Так из подсознания, из подполья выползают незаконные методы допроса. Добро бы только обман, угрозы, шантаж (и они незаконны!). Но в камере я как-то опросил всех, кто сидел со мною, кого из них били в милиции или у следователя. Из 10 заключенных оказалось 8 битых. Врать им было незачем, это ведь не жалобы начальству, тут были все свои. Все же я мог бы не поверить своим сокамерникам (ну, прихвастнули: за битого двух небитых дают!). Но уж больно реалистично живописали, без эмоций, так сказать, профессионально. Каждый рассказал, как его били. Били по-разному: связанного и нет, мордой об стол и кулаками под дых, сапогами и обмотанными полотенцем дубинками. А один капитан отработал эффектный удар: с маху двумя кулаками по обоим ушам враз. Перепонки если и лопнут, так ведь снаружи не видно. Экий искусник! Выколачивали признание, имена соучастников, адреса. А вот подлинные ли, кто знает. Я понимаю, что моя тогдашняя статистика хромает: выборка маловата, сведения не вполне надежны. Но теперь, когда мы прочли в газетах и журналах целую серию статей на эту тему, становится ясным: это не отдельные исключения, а стойкое явление, не столь уж редкое. Опасное для общества.

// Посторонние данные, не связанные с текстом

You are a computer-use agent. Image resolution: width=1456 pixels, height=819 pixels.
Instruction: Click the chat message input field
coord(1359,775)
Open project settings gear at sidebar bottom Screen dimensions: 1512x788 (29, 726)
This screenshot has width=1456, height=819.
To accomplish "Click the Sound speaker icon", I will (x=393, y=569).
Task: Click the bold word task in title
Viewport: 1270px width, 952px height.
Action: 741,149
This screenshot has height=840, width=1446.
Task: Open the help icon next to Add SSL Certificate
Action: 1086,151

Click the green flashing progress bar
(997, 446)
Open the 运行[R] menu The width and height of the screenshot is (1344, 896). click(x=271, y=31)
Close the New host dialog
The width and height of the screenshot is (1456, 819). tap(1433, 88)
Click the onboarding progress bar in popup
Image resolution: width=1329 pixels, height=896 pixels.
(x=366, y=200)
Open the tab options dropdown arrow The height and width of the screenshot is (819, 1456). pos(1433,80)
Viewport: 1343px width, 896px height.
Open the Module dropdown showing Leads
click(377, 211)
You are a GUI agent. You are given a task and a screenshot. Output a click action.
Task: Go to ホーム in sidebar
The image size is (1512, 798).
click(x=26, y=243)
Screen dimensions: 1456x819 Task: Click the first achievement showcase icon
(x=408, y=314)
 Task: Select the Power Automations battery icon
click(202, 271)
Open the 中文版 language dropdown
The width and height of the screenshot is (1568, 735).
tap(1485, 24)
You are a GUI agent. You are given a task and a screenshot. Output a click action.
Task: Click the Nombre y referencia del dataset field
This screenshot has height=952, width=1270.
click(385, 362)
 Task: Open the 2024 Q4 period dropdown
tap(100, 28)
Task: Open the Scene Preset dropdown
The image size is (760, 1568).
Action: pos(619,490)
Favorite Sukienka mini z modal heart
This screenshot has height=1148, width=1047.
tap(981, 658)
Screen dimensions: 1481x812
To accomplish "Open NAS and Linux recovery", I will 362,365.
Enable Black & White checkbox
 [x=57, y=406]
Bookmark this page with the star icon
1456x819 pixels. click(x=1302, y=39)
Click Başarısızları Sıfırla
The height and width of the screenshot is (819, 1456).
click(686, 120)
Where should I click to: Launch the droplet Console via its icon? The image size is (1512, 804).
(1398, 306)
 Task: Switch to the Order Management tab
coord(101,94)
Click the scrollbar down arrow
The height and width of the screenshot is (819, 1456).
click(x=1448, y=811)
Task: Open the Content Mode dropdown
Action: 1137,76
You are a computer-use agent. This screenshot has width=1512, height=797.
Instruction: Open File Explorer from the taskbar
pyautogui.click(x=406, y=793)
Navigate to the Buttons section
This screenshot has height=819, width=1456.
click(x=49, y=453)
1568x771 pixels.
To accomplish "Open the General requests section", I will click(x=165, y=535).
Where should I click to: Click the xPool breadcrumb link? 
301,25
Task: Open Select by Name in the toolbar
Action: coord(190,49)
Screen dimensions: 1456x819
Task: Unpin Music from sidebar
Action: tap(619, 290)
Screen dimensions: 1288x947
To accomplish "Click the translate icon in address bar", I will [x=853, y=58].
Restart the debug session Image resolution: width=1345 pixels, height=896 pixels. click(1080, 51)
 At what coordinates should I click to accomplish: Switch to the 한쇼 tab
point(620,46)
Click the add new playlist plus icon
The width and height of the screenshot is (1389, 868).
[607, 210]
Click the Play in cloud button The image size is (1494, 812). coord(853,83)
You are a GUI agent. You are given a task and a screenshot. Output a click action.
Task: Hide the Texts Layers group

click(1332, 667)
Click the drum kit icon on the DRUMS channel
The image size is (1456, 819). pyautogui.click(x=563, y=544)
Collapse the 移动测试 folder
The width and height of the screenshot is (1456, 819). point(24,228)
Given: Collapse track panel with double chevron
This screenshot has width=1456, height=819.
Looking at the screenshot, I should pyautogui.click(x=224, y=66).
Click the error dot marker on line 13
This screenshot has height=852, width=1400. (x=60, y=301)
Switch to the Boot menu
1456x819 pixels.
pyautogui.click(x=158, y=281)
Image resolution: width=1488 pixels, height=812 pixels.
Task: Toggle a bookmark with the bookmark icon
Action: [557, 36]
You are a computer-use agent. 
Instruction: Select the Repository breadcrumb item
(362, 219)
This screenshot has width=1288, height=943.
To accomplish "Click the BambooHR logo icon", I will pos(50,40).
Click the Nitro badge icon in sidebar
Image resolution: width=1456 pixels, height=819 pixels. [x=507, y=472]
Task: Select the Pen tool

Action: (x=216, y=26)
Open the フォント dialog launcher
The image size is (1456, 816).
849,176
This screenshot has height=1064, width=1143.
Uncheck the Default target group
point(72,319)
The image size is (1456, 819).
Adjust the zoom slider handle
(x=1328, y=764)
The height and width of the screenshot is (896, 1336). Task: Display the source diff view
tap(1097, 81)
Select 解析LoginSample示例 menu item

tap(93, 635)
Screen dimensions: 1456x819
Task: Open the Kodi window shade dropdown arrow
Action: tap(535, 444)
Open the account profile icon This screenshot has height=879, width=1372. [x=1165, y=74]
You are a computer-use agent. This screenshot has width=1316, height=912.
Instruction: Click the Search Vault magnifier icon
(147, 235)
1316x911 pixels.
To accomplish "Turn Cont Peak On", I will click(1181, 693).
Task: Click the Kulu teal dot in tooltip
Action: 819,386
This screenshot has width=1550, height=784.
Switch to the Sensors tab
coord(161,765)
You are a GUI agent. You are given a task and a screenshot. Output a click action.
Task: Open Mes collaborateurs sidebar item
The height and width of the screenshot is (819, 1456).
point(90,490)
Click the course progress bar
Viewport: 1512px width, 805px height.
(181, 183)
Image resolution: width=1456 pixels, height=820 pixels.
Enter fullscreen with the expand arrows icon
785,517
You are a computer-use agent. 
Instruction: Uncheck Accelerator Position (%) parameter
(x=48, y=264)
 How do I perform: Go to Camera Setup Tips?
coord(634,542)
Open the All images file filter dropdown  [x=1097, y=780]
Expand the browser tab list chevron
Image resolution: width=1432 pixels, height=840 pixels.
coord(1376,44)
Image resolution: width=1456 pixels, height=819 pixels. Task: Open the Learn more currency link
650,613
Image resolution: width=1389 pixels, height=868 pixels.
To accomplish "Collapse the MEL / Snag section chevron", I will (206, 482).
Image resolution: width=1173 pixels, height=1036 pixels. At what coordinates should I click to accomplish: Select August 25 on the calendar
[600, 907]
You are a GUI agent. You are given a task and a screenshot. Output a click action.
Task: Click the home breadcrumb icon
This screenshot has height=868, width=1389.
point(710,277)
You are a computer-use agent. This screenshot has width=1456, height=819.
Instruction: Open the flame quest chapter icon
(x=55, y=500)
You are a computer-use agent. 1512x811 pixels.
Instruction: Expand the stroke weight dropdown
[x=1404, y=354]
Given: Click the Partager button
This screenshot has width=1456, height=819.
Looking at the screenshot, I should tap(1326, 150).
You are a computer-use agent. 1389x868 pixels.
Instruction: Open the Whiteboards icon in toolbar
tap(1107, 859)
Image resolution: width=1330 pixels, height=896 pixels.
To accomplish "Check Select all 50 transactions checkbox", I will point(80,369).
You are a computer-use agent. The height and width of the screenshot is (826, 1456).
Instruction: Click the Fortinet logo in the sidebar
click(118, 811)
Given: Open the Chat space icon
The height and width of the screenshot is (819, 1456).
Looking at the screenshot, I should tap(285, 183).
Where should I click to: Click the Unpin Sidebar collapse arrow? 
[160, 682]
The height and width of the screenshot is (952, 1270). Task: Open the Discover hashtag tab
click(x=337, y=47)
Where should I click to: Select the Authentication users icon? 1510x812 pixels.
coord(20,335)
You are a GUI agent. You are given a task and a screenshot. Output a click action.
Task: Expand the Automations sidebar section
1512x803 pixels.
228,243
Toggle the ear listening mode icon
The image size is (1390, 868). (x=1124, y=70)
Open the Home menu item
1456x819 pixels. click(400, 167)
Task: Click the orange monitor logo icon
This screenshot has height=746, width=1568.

Большей частью со мной сидели действительно преступники — воры, мошенники, хулиганы. Но ведь преступление совершали и те, кто их бил. Подтверждалась воровская мораль: не за то они терпят, что нарушали закон (вон следователь тоже нарушает!), а за то, что попались.
Сидевший со мной парень не вытерпел избиения и взял на себя кражу, которой он не совершал вообще. Решил, что лучше отсидеть несколько лет, но сберечь здоровье. Он явно не врал: поведал все только мне, тайно, чтобы не слышали другие, а то засмеют, что сидит зря. Засмеют не потому, что сдался, а что — не воровал. Срок-то все равно получит. Признаться, я нарушил “тайну исповеди”: сообщил тюремному начальству, что знал. Парня увели, и больше я его не видел.